Who knows? I'm still trying to figure out WTF I'm looking at!

Theo Deraadt made a similar comment during the FBI/OpenBSD controversy a while back...a claim was made that the FBI paid former OpenBSD developers to plant a backdoor in the OpenBSD IPSEC stack, and accordingly a massive code-audit was started and many trivial bugs were fixed, even though no backdoor was found. Who were the code-auditors? General population? OpenBSD users? OpenBSD devs?

The VAST majority of the public auditors were OpenBSD devs. I think there may have been one individual who publicly audited the code who was not a member of the OpenBSD team. The entire world was given an opportunity to find a flaw in OpenBSD and claim fame in security circles worldwide as the individual who found a backdoor placed in the most secure general-purpose operating system in the world...a backdoor that had survived TEN YEARS in an open source project without being discovered...a backdoor that was engineered by a government agency (or, more accurately, operatives of a government agency) that might have the resources to actually pull it off...and yet, only ONE person stepped up publicly? Sure, there were probably quite a few who "stepped up" quietly and reviewed the code (I took a look myself, to be honest), but of all the bugs fixed, how many were from non-OpenBSD devs?

When the topic at hand is highly specialized, as code auditing for security problems is, there tend to be very few qualified "eyeballs" available...tossing ESR's hypothesis out the window.

So how do you go about getting "qualified" eyeballs on a subject when you have a question? Should you ask someone else?
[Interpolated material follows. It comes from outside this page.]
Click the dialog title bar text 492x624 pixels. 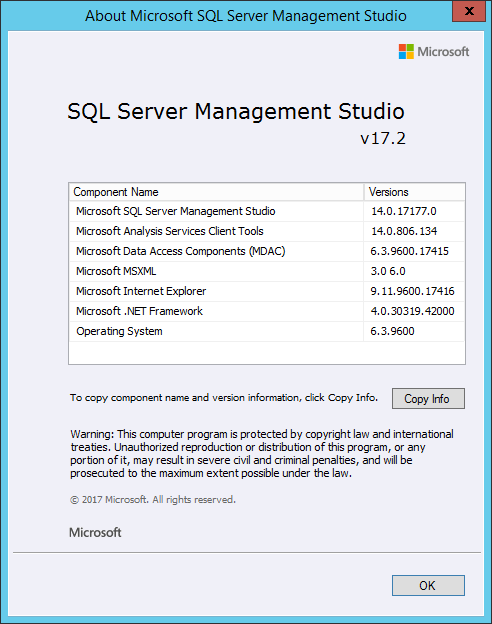click(246, 16)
Sure, you might find a qualified individual if you are asking simple enough questions (sites like linuxquestions.org thrive because of this)...but then you have to trust that individual's answer.

Nah, it's better to dig in and test. How can I verify that I'm transmitting data in an encrypted fashion to a friend? Wikipedia for the protocol you're using? tcpdump? How about testing if a file is readable by unauthorized users? ls -lh? Login as someone that's not supposed to have access and try to read it?

When I was in college I wrote a rootkit for Windows Server 2003 (for a security course I was taking). I then used that rootkit to demonstrate that the "netstat" command on Windows Server 2003 was untrustworthy (TCPView from sysinternals did see the connection I was hiding =).

Think about who you're trusting when you take information in. Who generated the information? Are they trustworthy?

And then ask yourself the most important questions: How much did I learn by testing it myself? How many times did I have to stop and ask someone for an answer when I was testing it myself?